The mechanisms of the complex cascade cyclizations of homoallenyl aldazines and analogues to afford tetracyclic compounds has been computed. Double sequential crisscross 1,3‐dipolar cycloaddition through azomethine imine intermediates was characterized both for the homoallenyl aldazine and for its ketene analogue. If conjugation of the two interacting groups (azine and allene/ketene) was introduced through the presence of an olefin system or an oxygen atom in place of the saturated carbon, pseudopericyclic mechanisms were also characterized. Unlike in the parent system, the barrierless cascade electrocyclization of [( Z )‐hexa‐2,4,5‐trien‐1‐ylidene]hydrazine and of its ketene analogue is interrupted after formation of the 2,2′‐methylenebis(dihydropyridine) and bis‐2,2′‐pyridone, respectively, by pseudoelectrocyclic reactions.
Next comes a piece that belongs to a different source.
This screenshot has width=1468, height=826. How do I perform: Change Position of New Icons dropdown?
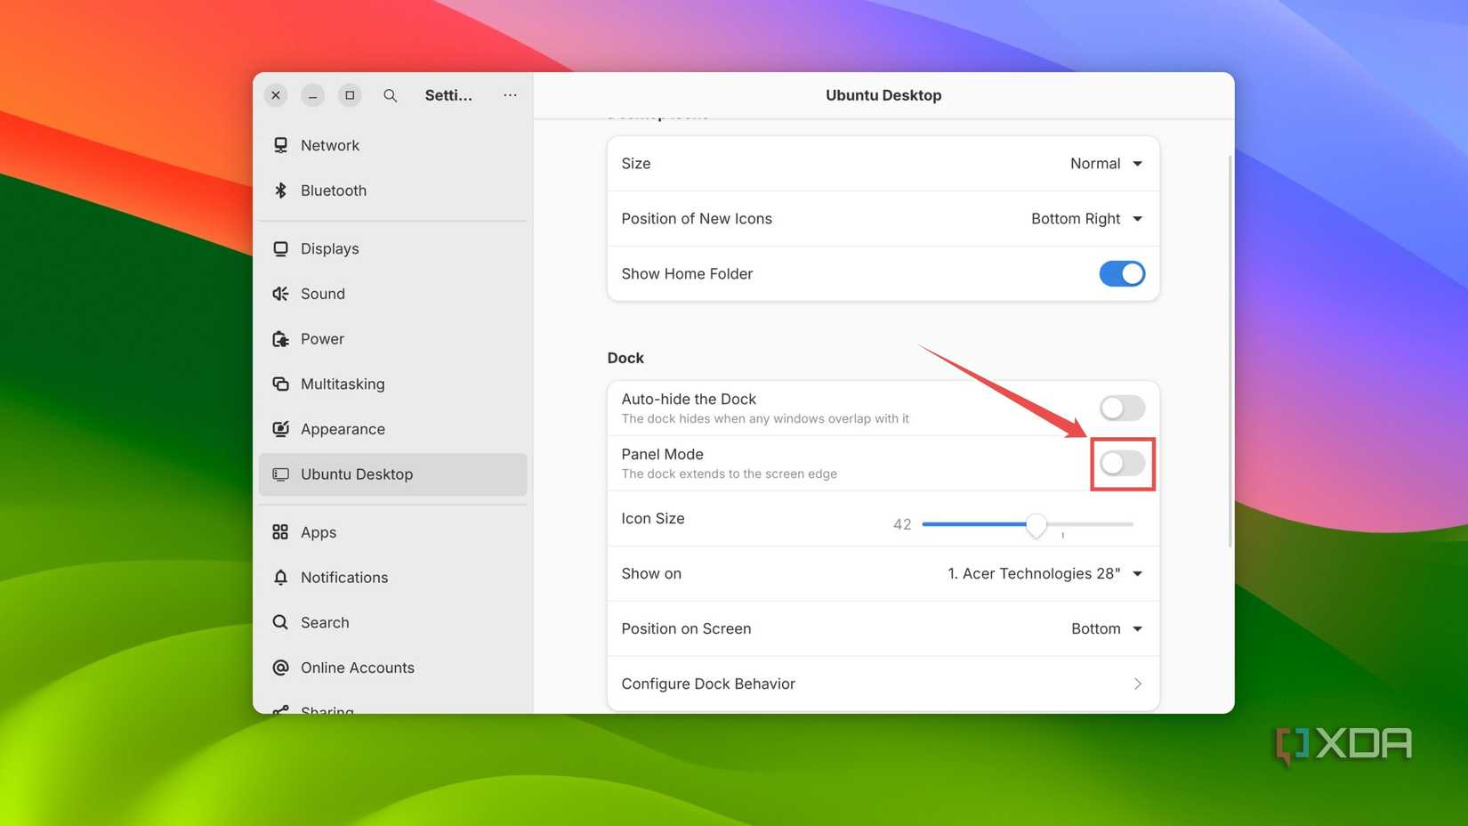point(1086,219)
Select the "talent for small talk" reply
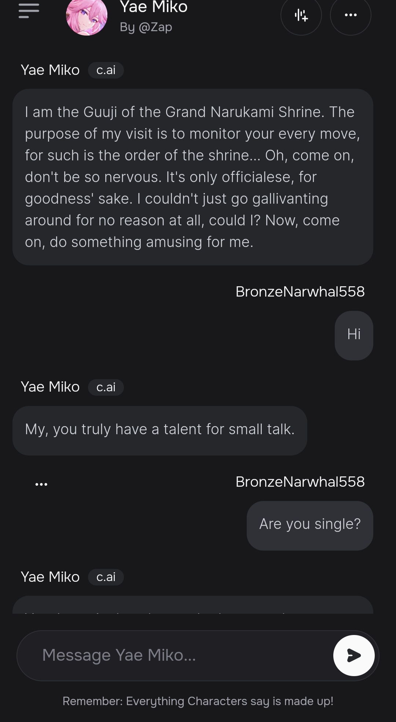 click(x=160, y=430)
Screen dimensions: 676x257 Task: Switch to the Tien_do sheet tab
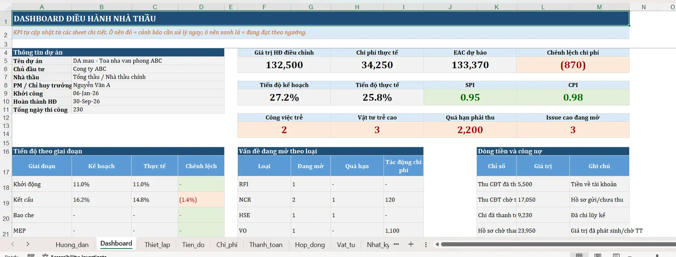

The cascade reaction of a hypothetical diazine with an allenylformimidate structure generates a compound containing four fused five‐membered heterocyclic rings through a sequence that differs from that of the parent homoallenyl aldazine in the involvement of 6π‐electron‐5‐atom electrocyclization and nucleophile–electrophile reaction steps before the final 1,3‐dipolar cycloaddition. The analysis of the aromaticities of the transition structures through the computation of the NICS is consistent with their characterization as pericyclic or pseudopericyclic processes.